Vanderbilt University in Nashville


Vanderbilt University by kmoliver, on Flickr


Vanderbilt University by kmoliver, on Flickr


----------



## kingchef (Sep 2, 2009)

music city, dale hollow happens to be one of my favorite places in the nashville area. i use to try and get there early in the morning, in early summer, to see the fog lift off the lake, and occasionally hear the song of the loons (enya). do you have any late afternoon or early morning w/ the mist? too, i wish you would post one or two of the Parthenon. sometimes, i think people overlook this phenomenal building. one other, if you want to show some beautiful architecture, i wish you would take some inside shots of christ church cathedral, their fenthrop organ---fine instrument, and the blend of styles. it is a jewel, as is union station, imo, doesn't get enough attention, and roman church of the incarnation. all have interesting and surprising interiors. thanks. i don't know how to upload on this forum.


----------



## musiccity (Jan 5, 2011)

kingchef said:


> music city, dale hollow happens to be one of my favorite places in the nashville area. i use to try and get there early in the morning, in early summer, to see the fog lift off the lake, and occasionally hear the song of the loons (enya). do you have any late afternoon or early morning w/ the mist? too, i wish you would post one or two of the Parthenon. sometimes, i think people overlook this phenomenal building. one other, if you want to show some beautiful architecture, i wish you would take some inside shots of christ church cathedral, their fenthrop organ---fine instrument, and the blend of styles. it is a jewel, as is union station, imo, doesn't get enough attention, and roman church of the incarnation. all have interesting and surprising interiors. thanks. i don't know how to upload on this forum.


Upload them onto a flickr or imageshack account.

I also love Dale Hollow Lake, you can see all the way to the bottom of the lake. (Unlike Old Hickory Lake, ew.)

I will look for pics of those sights, I don't have personal photos of them though.
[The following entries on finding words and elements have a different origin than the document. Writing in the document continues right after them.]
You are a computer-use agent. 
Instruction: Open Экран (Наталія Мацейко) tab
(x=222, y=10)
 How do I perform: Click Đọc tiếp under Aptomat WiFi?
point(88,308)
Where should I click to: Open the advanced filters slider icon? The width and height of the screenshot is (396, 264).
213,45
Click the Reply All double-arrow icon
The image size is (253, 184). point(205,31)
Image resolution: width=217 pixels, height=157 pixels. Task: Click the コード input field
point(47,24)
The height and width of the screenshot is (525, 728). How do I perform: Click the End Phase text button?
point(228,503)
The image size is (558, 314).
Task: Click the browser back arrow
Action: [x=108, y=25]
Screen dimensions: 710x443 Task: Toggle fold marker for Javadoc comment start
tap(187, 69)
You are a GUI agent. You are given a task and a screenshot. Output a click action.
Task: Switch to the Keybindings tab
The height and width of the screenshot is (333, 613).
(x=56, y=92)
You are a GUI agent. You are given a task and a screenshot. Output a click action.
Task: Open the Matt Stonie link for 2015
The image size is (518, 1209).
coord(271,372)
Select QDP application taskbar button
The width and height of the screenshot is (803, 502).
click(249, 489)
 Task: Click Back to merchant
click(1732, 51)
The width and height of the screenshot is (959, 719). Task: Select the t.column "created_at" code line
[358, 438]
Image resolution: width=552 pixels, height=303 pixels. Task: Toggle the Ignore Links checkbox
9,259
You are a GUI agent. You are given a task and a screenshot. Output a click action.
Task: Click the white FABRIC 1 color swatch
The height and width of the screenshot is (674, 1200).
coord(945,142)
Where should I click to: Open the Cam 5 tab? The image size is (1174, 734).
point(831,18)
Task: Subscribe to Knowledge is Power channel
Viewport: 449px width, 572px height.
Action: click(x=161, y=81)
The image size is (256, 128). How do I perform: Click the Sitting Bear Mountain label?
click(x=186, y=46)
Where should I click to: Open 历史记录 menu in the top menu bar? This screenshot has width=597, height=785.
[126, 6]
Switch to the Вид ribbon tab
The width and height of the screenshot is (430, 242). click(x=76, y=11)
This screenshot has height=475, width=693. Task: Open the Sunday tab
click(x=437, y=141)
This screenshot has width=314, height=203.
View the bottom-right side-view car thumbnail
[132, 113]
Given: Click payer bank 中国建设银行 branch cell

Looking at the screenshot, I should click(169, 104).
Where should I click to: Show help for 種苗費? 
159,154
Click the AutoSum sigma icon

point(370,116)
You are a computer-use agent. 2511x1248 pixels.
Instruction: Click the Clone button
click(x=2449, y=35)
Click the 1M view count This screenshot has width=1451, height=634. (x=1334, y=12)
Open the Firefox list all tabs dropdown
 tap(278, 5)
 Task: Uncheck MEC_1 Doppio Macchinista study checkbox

I live in Madison and don't get to the downtown/West End area often. I know exactly what your talking about though, the catholic church on west end in particular is beautiful. I don't think that style of architecture exists anywhere else in Nashville.

As for the Parthenon, I absolutely love Centennial Park and the exterior of the Parthenon but I hate the statue of Athena (?) in the interior. I find it cheesy and gaudy and is a fairly shocking difference from the ornate and pretty details of the rest of the parthenon.


----------



## musiccity (Jan 5, 2011)

The pretty Parthenon in pretty Centennial Park in Nashville.


Parthenon Nashville Tn by leespicedragon, on Flickr

And then the tacky statue of Athena that meets you on the inside. hno:


Fake Athena at the Parthenon in Nashville by Rince, on Flickr


----------



## pankajs (Nov 24, 2011)

musiccity said:


> Rural
> 
> 
> Geowoodstock VII Bell Buckle, TN - 016 by sduck409, on Flickr
> ...


Is this hut made in the middle of forest ?


----------



## musiccity (Jan 5, 2011)

pankajs said:


> Is this hut made in the middle of forest ?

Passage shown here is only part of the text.